## Work to complete:
Copy out the whole PPSN 2024 workshop description below, word for word.

## Text excerpt:
┌──
PPSN 2024 Workshop: 30 Years of EDAs

Description

Estimation of Distribution Algorithms (EDAs) have been an active and impactful research area now for around thirty years. The publication of Population Based Incremental Learning (PBIL) in 1994, crystallised research focused around estimating and sampling models of the distribution of value in a solution space as an operating mechanism for population-based metaheuristic search. Over the last 30 years, EDAs have developed from building univariate (fully-factorised) probabilistic models on simple theoretical problems (OneMax, Trapk, etc) to pervasive application across most problem representation spaces, solving challenging benchmark datasets, demonstrating competitive performance on single- and multi-objective and dynamic problems and used on induction of machine learning models to address supervised learning, feature selection, clustering and reinforcement learning problems as well as on a wide range of real world applications including bioinformatics, biomedicine, computational neuroscience, industry 4.0, evolvable hardware design and quantum computing. Journals like Evolutionary Computation, IEEE Transactions on Evolutionary Computation or International Journal of Approximate Reasoning have organised special issues on EDAs. Conferences have shown an interest in hosting tutorials on EDAs, since the first seminal one at PPSN VI in 2000 to the recent presentation related to theory at this PPSN.

More recently EDAs have become a focus of interest for foundational theoretical research on population-based metaheuristics. The explicit mathematical nature of the EDA update mechanism lends itself to theoretical examination using the established tools of run time analysis as well as EDA-specific analysis methods. This led to several deep insights on the working principles of EDAs, e.g., why they cope well with noise, how they leave local optima faster than traditional evolutionary algorithms, and how the parameters lead to the undesirable effect of genetic drift.

The purpose of this workshop is to mark the thirty year milestone in a mature and diverse topic of continuing interest and to encourage thinking on key open questions and future directions. We invite participants to contribute short talks aimed at stimulating discussion and possible collaboration. Topics may include but are not limited to:

  • Novel probabilistic models for EDAs
  • What features make a suitable application for EDAs?
  • Hybrid probabilistic models for EDAs on mixed variable representations
  • What mathematical tools will advance theoretical study of EDAs?
  • How can theoretical study of EDAs inform the broader EA theory?

Target Participants and Audience

We seek participation from researchers and users of EDAs from the population-based metaheuristics community as well as those interested in deepening the theoretical analysis of this algorithm class.
└──
## Information given:
┌──
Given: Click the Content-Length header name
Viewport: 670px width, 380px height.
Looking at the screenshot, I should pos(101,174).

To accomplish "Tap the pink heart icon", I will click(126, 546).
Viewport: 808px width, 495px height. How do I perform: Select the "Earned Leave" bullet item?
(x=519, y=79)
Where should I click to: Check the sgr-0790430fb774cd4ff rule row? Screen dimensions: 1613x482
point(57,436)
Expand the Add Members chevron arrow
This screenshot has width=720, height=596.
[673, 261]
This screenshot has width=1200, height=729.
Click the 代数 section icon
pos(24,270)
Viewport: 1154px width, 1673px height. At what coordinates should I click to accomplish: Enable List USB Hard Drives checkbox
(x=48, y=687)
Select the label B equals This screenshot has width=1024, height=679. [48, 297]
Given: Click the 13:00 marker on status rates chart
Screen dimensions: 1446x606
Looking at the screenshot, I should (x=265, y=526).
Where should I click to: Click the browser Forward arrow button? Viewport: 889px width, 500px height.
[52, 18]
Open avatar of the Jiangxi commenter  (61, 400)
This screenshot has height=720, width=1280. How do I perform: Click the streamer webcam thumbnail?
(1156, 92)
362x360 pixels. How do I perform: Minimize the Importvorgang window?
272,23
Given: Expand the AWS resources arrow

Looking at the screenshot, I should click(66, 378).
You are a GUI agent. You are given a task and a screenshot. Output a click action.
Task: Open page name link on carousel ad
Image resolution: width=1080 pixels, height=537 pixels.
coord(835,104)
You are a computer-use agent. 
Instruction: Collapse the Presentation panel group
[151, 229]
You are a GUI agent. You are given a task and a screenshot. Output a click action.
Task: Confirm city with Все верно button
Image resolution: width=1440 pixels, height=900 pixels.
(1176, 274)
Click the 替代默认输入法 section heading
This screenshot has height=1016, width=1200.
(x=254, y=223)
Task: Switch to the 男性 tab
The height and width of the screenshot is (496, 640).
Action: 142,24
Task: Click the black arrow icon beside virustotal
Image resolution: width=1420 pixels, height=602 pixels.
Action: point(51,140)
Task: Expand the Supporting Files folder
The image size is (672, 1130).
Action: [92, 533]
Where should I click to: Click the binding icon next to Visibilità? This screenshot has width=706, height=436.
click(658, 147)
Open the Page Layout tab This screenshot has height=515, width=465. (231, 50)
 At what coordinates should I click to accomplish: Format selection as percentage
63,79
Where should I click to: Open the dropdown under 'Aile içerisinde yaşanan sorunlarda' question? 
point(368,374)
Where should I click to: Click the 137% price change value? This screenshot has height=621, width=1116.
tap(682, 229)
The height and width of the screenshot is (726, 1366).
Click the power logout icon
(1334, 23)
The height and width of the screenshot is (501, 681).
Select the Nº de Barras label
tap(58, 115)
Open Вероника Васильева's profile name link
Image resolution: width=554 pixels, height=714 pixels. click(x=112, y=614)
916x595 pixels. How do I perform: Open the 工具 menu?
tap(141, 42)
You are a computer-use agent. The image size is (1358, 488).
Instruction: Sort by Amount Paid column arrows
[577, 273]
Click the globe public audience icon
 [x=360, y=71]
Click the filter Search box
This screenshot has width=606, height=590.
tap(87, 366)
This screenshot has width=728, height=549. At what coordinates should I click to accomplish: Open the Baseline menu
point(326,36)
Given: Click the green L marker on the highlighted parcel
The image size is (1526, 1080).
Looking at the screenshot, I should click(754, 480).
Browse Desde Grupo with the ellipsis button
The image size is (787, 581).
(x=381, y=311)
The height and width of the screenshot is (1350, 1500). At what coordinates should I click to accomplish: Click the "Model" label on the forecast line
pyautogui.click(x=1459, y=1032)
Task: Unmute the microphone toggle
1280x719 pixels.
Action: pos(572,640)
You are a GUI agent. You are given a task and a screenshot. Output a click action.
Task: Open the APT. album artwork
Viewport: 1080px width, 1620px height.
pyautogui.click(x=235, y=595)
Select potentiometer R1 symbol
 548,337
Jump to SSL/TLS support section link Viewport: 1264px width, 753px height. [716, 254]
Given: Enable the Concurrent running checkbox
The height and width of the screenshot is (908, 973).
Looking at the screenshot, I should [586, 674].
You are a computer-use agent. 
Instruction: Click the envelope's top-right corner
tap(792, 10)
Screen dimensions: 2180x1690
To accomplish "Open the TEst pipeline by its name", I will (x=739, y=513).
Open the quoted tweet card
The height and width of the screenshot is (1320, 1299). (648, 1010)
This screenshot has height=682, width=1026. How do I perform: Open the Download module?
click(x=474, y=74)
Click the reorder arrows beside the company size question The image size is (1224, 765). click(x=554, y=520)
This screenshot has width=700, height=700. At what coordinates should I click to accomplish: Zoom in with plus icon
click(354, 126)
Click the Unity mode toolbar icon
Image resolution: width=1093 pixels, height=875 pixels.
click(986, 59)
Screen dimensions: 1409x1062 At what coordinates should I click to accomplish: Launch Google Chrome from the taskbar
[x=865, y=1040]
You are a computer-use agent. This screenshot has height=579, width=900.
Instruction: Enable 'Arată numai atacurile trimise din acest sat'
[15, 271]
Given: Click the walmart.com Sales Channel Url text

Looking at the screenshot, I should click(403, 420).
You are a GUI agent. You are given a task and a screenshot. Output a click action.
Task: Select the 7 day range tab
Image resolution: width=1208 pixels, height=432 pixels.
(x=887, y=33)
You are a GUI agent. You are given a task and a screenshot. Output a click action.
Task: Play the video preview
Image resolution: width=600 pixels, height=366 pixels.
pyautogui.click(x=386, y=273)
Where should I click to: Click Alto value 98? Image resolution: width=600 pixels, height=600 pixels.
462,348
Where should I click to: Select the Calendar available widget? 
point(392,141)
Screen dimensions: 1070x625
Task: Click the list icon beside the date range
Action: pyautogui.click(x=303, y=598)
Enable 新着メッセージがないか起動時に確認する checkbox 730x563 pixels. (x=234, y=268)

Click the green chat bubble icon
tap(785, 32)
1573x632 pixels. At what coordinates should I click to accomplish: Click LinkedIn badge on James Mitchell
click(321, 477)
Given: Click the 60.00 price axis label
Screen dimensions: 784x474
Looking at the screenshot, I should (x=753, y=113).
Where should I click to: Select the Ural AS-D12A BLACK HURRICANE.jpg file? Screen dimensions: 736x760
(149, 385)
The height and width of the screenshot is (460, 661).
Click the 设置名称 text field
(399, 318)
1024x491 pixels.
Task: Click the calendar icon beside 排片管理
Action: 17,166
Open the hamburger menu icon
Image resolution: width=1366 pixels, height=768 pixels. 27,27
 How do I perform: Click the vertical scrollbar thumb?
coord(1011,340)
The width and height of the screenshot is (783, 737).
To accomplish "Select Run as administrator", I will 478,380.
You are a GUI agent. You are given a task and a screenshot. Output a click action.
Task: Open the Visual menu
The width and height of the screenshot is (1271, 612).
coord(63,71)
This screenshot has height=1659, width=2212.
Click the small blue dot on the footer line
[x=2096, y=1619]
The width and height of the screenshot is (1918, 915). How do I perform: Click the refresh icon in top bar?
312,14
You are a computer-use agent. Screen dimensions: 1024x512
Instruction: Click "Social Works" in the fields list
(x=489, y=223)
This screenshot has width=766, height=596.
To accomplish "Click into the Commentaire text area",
└──
## Exercise solution:
PPSN 2024 Workshop: 30 Years of EDAs

Description

Estimation of Distribution Algorithms (EDAs) have been an active and impactful research area now for around thirty years. The publication of Population Based Incremental Learning (PBIL) in 1994, crystallised research focused around estimating and sampling models of the distribution of value in a solution space as an operating mechanism for population-based metaheuristic search. Over the last 30 years, EDAs have developed from building univariate (fully-factorised) probabilistic models on simple theoretical problems (OneMax, Trapk, etc) to pervasive application across most problem representation spaces, solving challenging benchmark datasets, demonstrating competitive performance on single- and multi-objective and dynamic problems and used on induction of machine learning models to address supervised learning, feature selection, clustering and reinforcement learning problems as well as on a wide range of real world applications including bioinformatics, biomedicine, computational neuroscience, industry 4.0, evolvable hardware design and quantum computing. Journals like Evolutionary Computation, IEEE Transactions on Evolutionary Computation or International Journal of Approximate Reasoning have organised special issues on EDAs. Conferences have shown an interest in hosting tutorials on EDAs, since the first seminal one at PPSN VI in 2000 to the recent presentation related to theory at this PPSN.

More recently EDAs have become a focus of interest for foundational theoretical research on population-based metaheuristics. The explicit mathematical nature of the EDA update mechanism lends itself to theoretical examination using the established tools of run time analysis as well as EDA-specific analysis methods. This led to several deep insights on the working principles of EDAs, e.g., why they cope well with noise, how they leave local optima faster than traditional evolutionary algorithms, and how the parameters lead to the undesirable effect of genetic drift.

The purpose of this workshop is to mark the thirty year milestone in a mature and diverse topic of continuing interest and to encourage thinking on key open questions and future directions. We invite participants to contribute short talks aimed at stimulating discussion and possible collaboration. Topics may include but are not limited to:

  • Novel probabilistic models for EDAs
  • What features make a suitable application for EDAs?
  • Hybrid probabilistic models for EDAs on mixed variable representations
  • What mathematical tools will advance theoretical study of EDAs?
  • How can theoretical study of EDAs inform the broader EA theory?

Target Participants and Audience

We seek participation from researchers and users of EDAs from the population-based metaheuristics community as well as those interested in deepening the theoretical analysis of this algorithm class.